Jon Carroll

Monday, January 7, 2008

Let us, dear friends, once more into the swamp of the 2007 Xmas Quiz. I asked: "Which point on earth is closest to outer space? Hint: It's not the top of Mount Everest." A day later, I answered: "The point on earth closest to outer space is Mount Chimborazo in Ecuador. The earth is an oblate spheroid that sticks out in the middle, like a beach ball that's been sat on. Thus, a mountain near the equator is closer to outer space."

Objections poured in. As I read the critiques, I realized I was quite a bit above my pay grade. So I turned to an actual board-certified astronomer, the invaluable Andrew Fraknoi, who was kind enough to answer me over the holiday week:

"Since earthly things are a bit 'below my department' (badda bing), I consulted a colleague who is a planetary scientist before answering you, just to be sure my instincts were right.

"We agree that, alas, your critics are right. We generally define the beginning of space as the distance above the Earth's surface where the atmosphere drops to a pressure less than some amount. The amount doesn't matter - for some purposes we define it as less or more, but it is always so little that an unprotected Chronicle reader would die.

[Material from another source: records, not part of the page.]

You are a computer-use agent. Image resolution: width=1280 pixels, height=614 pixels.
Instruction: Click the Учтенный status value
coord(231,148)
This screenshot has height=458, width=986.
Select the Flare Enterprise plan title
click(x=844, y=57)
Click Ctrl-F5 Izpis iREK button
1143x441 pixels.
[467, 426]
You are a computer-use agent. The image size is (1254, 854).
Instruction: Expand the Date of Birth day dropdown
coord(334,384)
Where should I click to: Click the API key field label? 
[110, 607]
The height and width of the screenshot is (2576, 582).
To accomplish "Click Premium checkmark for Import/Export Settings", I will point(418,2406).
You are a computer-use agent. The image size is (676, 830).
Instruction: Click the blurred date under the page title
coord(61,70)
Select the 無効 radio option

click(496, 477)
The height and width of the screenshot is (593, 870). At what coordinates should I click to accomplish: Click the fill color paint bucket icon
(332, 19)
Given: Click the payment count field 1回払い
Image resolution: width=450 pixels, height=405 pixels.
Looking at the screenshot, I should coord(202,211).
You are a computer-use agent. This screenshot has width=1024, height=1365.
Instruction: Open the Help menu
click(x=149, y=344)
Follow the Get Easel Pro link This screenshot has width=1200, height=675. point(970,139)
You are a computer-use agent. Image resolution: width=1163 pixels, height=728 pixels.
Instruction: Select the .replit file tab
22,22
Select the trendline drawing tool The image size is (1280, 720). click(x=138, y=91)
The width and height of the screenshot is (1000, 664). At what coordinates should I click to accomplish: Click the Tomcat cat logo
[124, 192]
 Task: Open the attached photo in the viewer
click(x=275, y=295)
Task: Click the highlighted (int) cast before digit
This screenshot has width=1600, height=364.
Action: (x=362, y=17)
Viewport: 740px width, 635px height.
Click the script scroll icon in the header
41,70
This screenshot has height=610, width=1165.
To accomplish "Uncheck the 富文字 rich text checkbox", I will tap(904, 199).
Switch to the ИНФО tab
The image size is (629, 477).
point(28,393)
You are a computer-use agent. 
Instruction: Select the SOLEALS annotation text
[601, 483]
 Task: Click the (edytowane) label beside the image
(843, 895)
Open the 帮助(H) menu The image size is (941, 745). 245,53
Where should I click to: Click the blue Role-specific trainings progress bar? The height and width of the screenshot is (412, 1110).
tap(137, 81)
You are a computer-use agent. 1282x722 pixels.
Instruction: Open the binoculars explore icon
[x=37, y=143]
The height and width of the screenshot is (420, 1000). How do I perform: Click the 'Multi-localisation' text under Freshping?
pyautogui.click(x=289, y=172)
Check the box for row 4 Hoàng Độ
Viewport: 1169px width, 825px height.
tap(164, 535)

"The only thing that matters is the distance from the surface to this point where there is not so much air any more. And that would, indeed, be the same above the equator or a higher latitude. Had the question been worded in the alternative way you mention [a reader had suggested 'Which point on earth is farthest from the center of the earth?'], your answer would have been correct ...

"In other words, what tripped you up was that the definition of space goes with the thickness of the atmosphere, which changes little, not the radius of the Earth, which is indeed different at the poles than the equator.

"When I was first learning to be an astronomy teacher, my biggest fear was that I would be asked a question that I could not answer or would make a mistake in answering. One mentor suggested that the easiest way to deal with such questions was to assign them for homework to the whole class - that would deter students from ever asking a question again. But a far wiser mentor said that not knowing everything was being a great role model for one's students, for it is not how much you know but how smart you can be in working toward an answer that is the hallmark of a great scientist.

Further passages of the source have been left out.